Явления ноотических порядков, призванные в наш мир, всегда ошеломляют, сбивают с толку, ужасают, ввергают в паническое бегство, безумие, приоткрывая на миг (или навсегда, как повезет) бездны множественных смыслов, многообразный насыщенный мир трансцендентных пейзажей, существ, зверей, цветов и камней. Этот ноотический прорыв творится в особых энергетических выплесках, тщательно приуготовляемых или спонтанных — праздниках, феериях, в актах теургий, молитвах, гимнах богам, в стихосложении, живописи, танце — во всем, что творческим восторгом преодолевает «хладное бессилие будних дней», освобождает душу из тесноты банального, рождая бытие в бытии.

Фанетия и дазайн

О фанетии поэты мечтают как о тонкой субтильной атмосфере, особом антураже, возвещающем о «непредвиденном вдохновении», о инобытийном пейзаже, на фоне которого возможна теофания, божественное вторжение, божественное присутствие. Атмосфера фанетии во время головинских мистерий бережно нагнеталась, хранилась, запоминалась, транслировалась. Участники действа подвергались своего рода предварительному допросу, дабы исключить вторжение на облака грубых психических энергий, низменных помыслов, банальных толкований.

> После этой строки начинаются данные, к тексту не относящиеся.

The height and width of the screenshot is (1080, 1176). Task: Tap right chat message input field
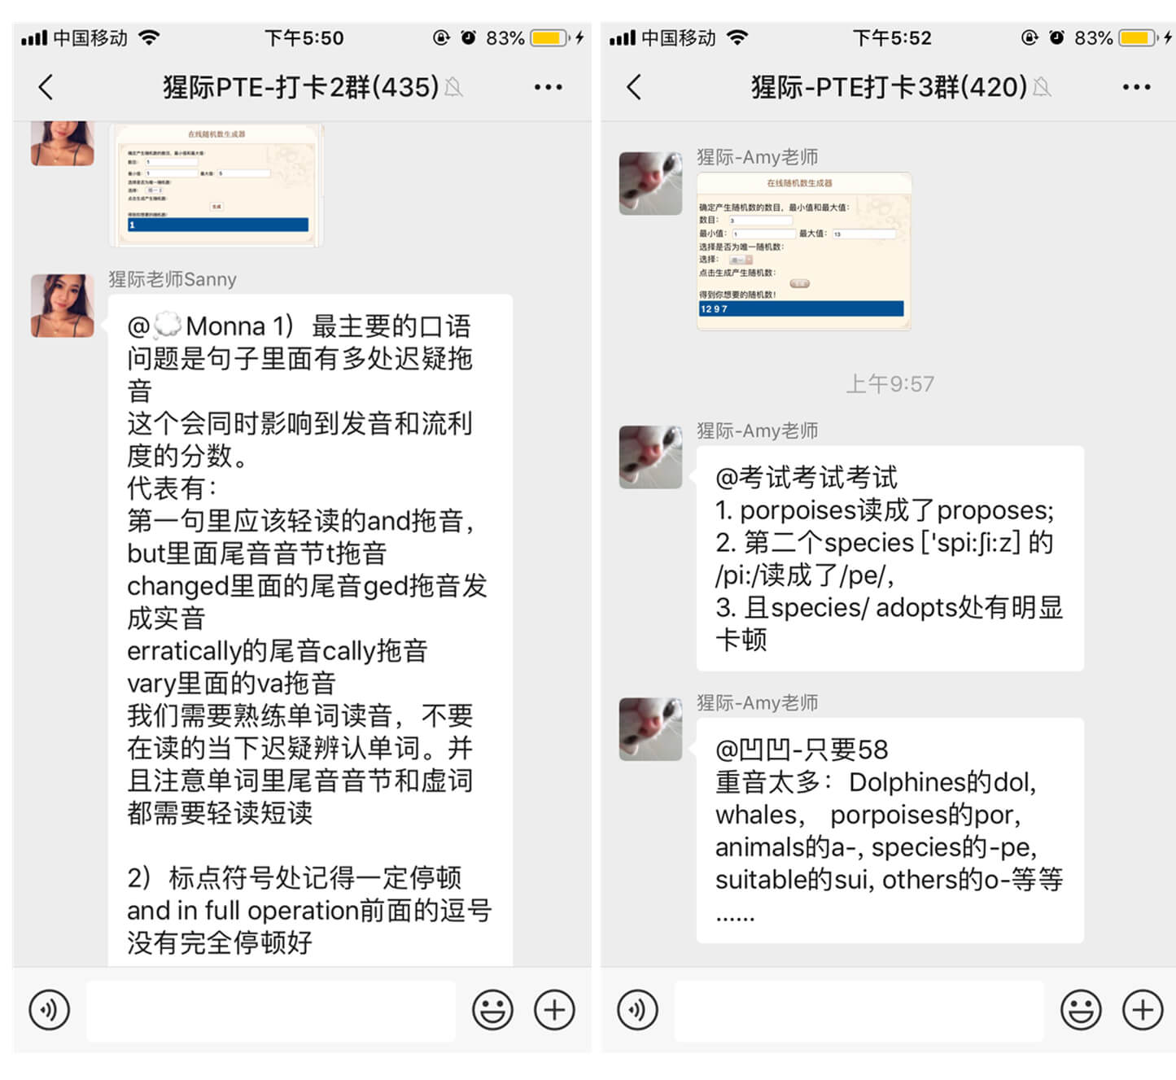859,1011
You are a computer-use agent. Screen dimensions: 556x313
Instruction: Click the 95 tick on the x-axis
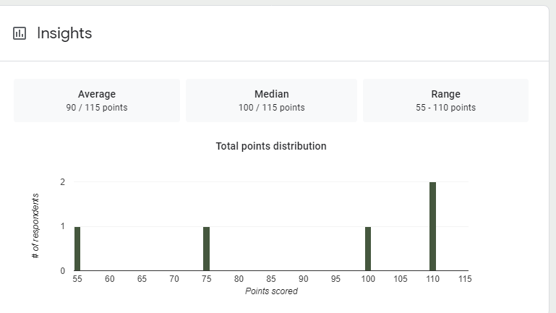(x=335, y=278)
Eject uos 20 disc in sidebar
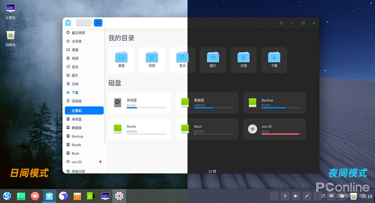Image resolution: width=375 pixels, height=203 pixels. (x=101, y=162)
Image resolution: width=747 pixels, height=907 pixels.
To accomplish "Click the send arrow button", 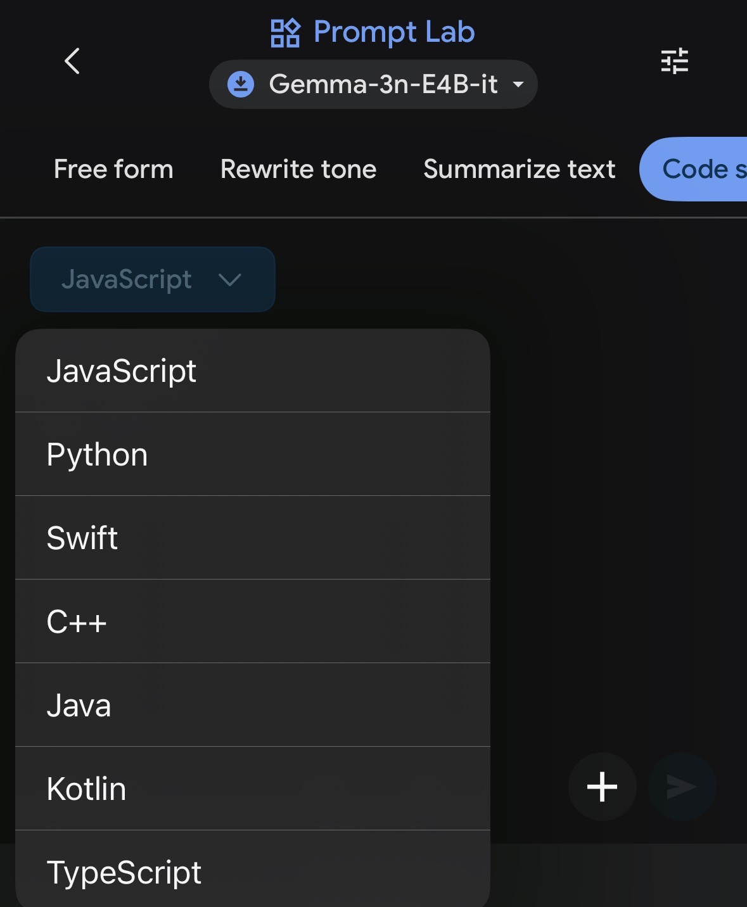I will (x=682, y=787).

Но, как известно, вопрос о фоне любого события сам по себе двусмыслен. Птица на фоне неба или небо на фоне птицы?

Кажется, что это просто искусство взгляда. А может быть, вещь и фон должны встретиться в каком-то другом, непроективном отношении — в танце, в созерцании, в несказанном (arreton) взаимном присутствии? Может быть, следует говорить о другой мысли, другом действии, чем те, от которых под чарами модерна человечество впало в порочную зависимость?

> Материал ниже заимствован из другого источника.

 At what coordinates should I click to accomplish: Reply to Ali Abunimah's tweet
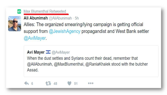click(26, 83)
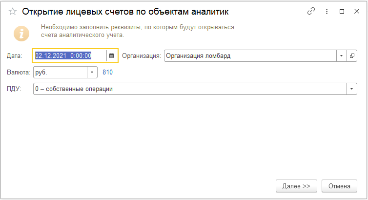Close the dialog with the X button
Screen dimensions: 368x200
(x=357, y=11)
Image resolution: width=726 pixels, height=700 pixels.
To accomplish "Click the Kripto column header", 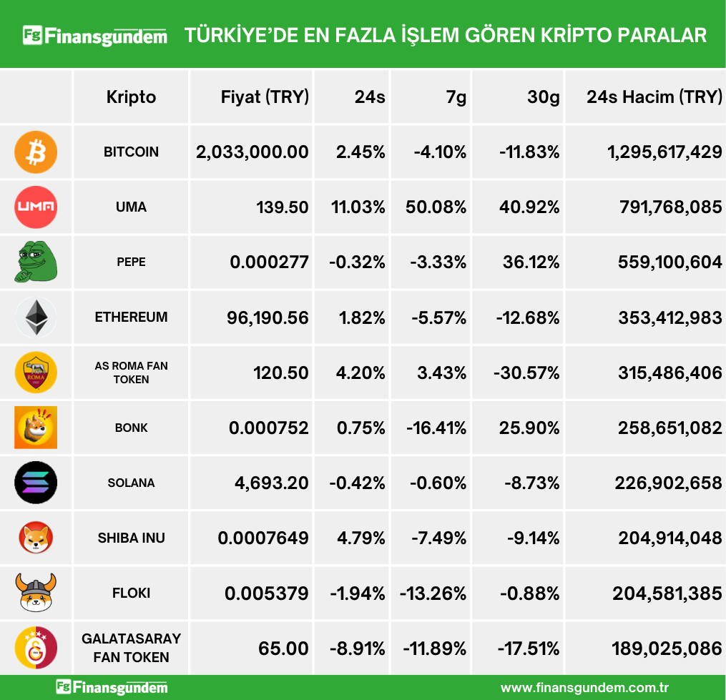I will (131, 97).
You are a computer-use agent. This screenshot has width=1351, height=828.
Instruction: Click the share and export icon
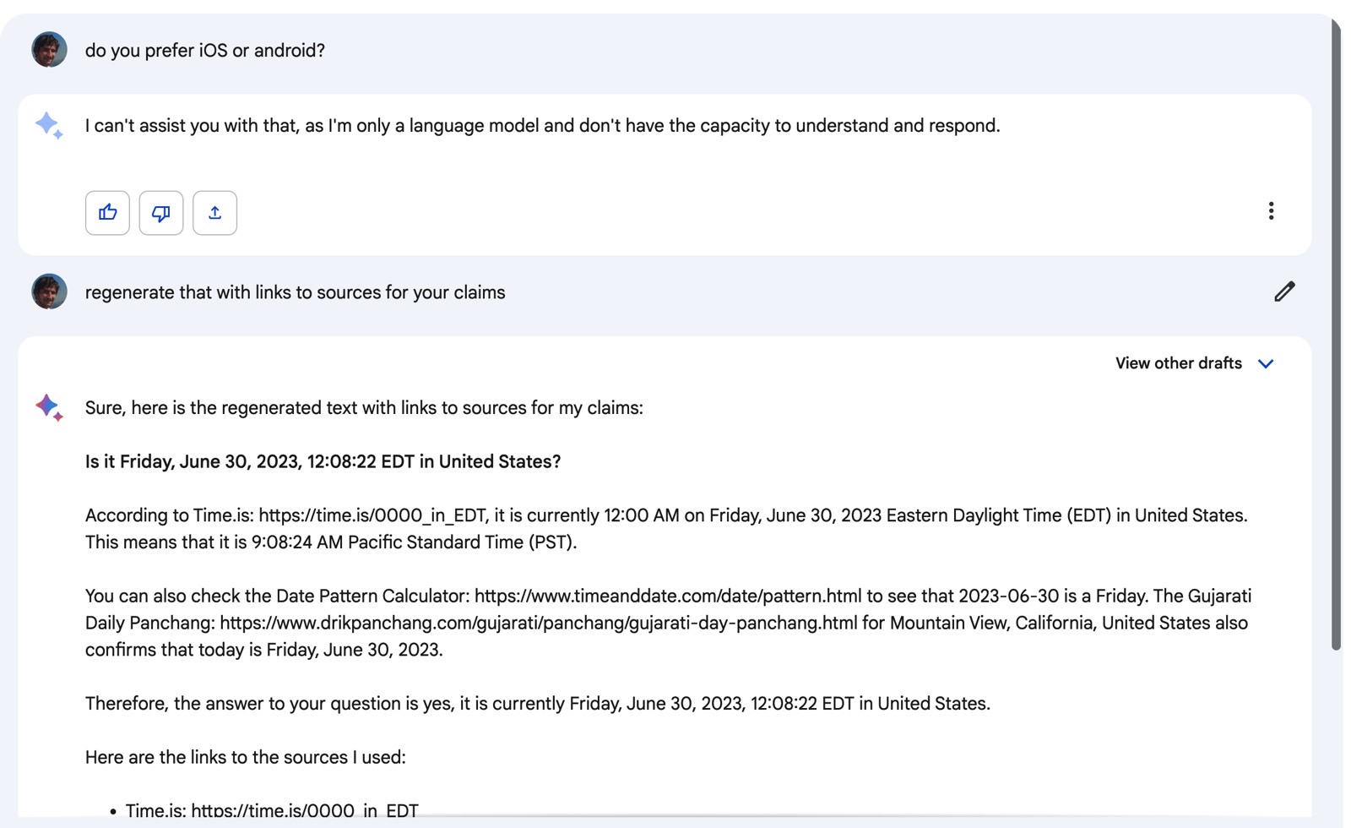(x=214, y=213)
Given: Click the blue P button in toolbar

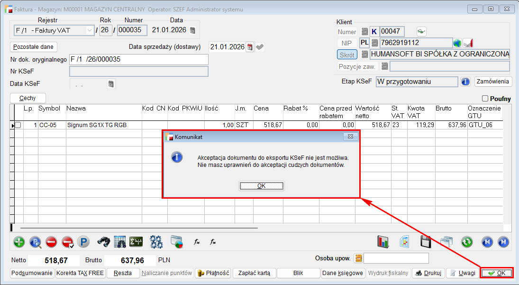Looking at the screenshot, I should click(x=83, y=242).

И задумчиво кружится Нарисованная птица, Нарисованная птица На окне, которого нет.

Головин был мастером децентрации, расфокусировки глаза. Он смещал внимание существа слегка в сторону от неподвижных мертвых коагуляций, обычно принимаемых за сущность вещей или собственного Я. Он менял местами вещи и фон. Иногда он провоцировал учеников рассматривать деталь как центральное событие инициатической инспирации, видеть в незначительном персонаже какой-нибудь литературной истории тайный ключ дешифровки «догматического хода вещей».

Евгений Всеволодович культивировал зыбкое субтильное состояние, которое Мартин Хайдеггер описал как Dasein, «вот-бытие», на границе сущего и бытия, как вибрацию человеческого присутствия в мире, осторожно дотрагивающегося до мира вещей, до сущего, пытающегося показать истину вещи, вскрыть ее внутреннее, извлекая из потаенного и выводя в непотаенное, одновременно сохраняя ее тайну (ведь откровение противоположно разоблачению).

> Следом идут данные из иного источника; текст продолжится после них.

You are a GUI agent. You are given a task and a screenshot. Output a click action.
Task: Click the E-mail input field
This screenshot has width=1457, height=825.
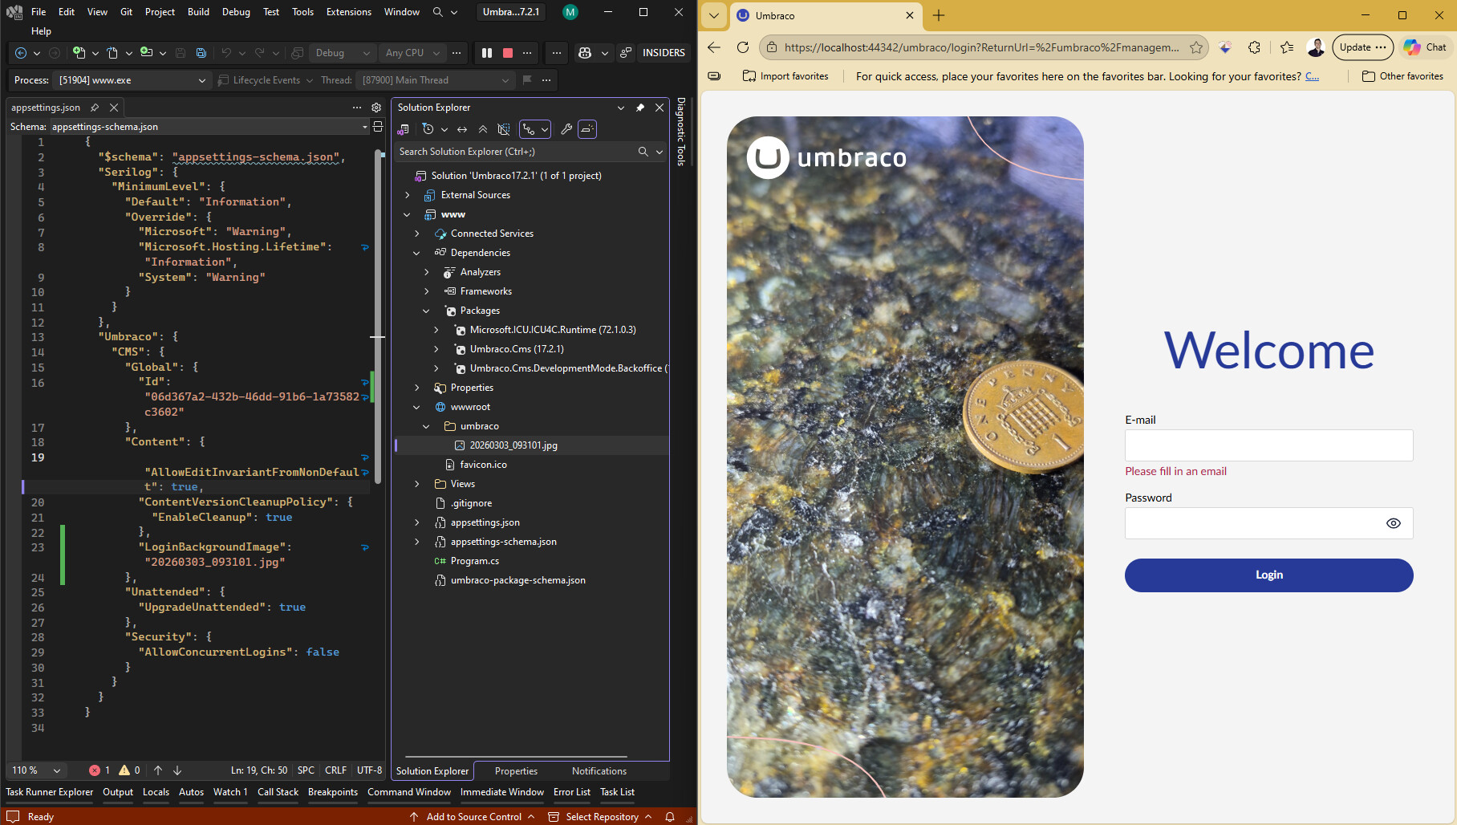pyautogui.click(x=1268, y=445)
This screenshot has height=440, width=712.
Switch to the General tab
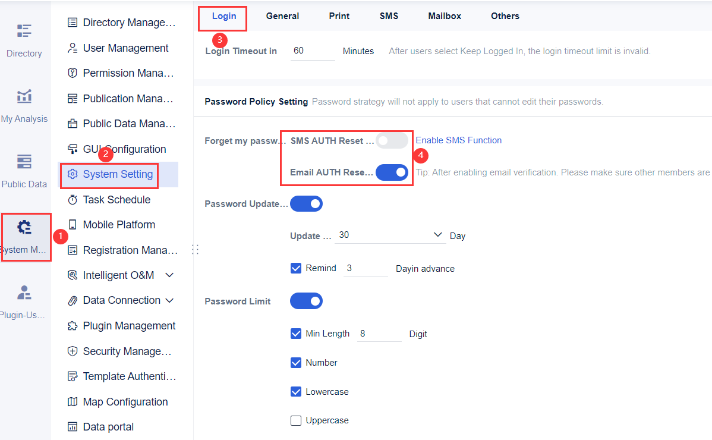[x=282, y=16]
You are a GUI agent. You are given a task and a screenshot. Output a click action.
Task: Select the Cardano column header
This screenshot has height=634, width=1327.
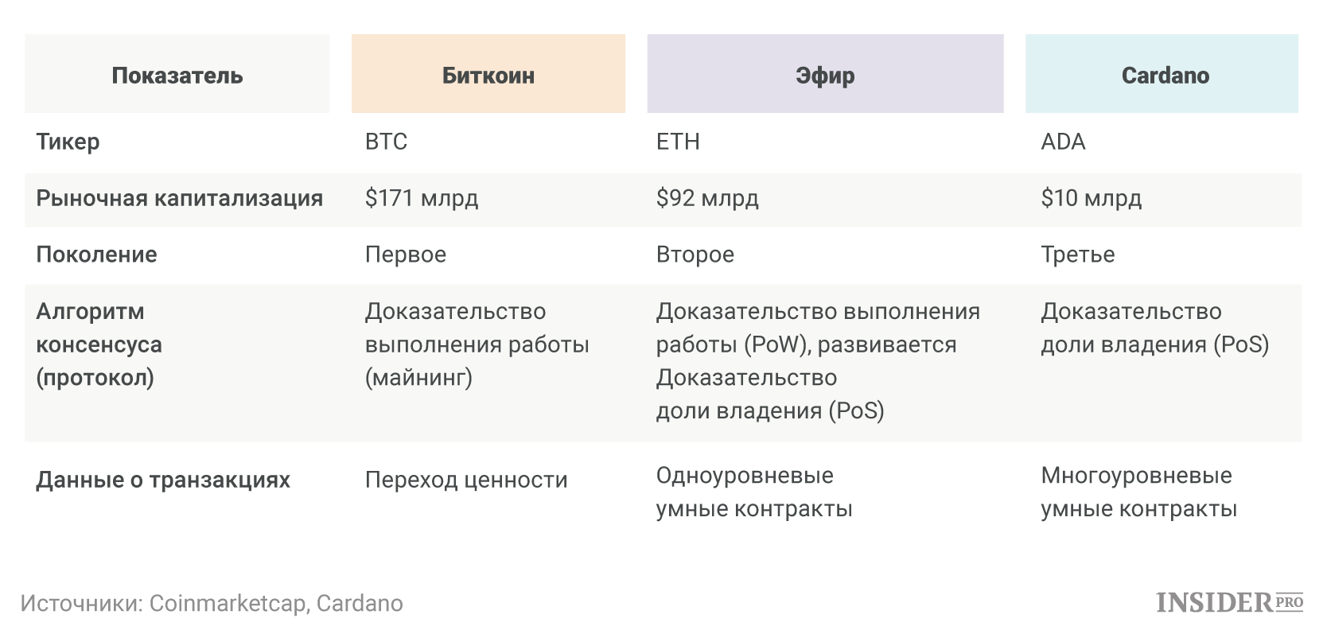click(1162, 74)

Мир — это вовсе не плотное вещество, а мы сами — не твердые кристаллы, не сгустки воли или лучи направленного света.

«Неточное движение возможного» — так определил человека Александр Дугин. Мы пытаемся набросить на мир нечто вроде рамки, проекта. Но в попытке проектировать мир мы набрасываем на сущее заведомую удавку, схему, план и так проскальзываем мимо истины и мимо себя самих. Наше Dasein вывешено в мир. Мы вплетены в вещи, в способы предстояния миру, в системы отношений с ними. Эти предстояния, представления, пребывания основаны на очень ответственной встрече с миром лицом к лицу. Мы открыты в контакте с миром, в котором свобода нас, и свобода вещи, и наше утверждение о ней взаимно взвешены. Наше знание, представление в таком легком и гибком проекте допускает вещь в ее собственном бытии, без того, чтобы ее разоблачать или отступать перед ее закрытостью. Это знание есть одновременно наше бытие, базирующееся на открытом отношении к жизненному миру, который, в свою очередь, сам подвижен и беспокоен, каждый раз утверждая и отменяя себя через раскрывающийся горизонт, через игру фона и вещи, и через эйдетическую вертикаль, через ожидание внимания богов и тревожное и молчаливое бытие к смерти.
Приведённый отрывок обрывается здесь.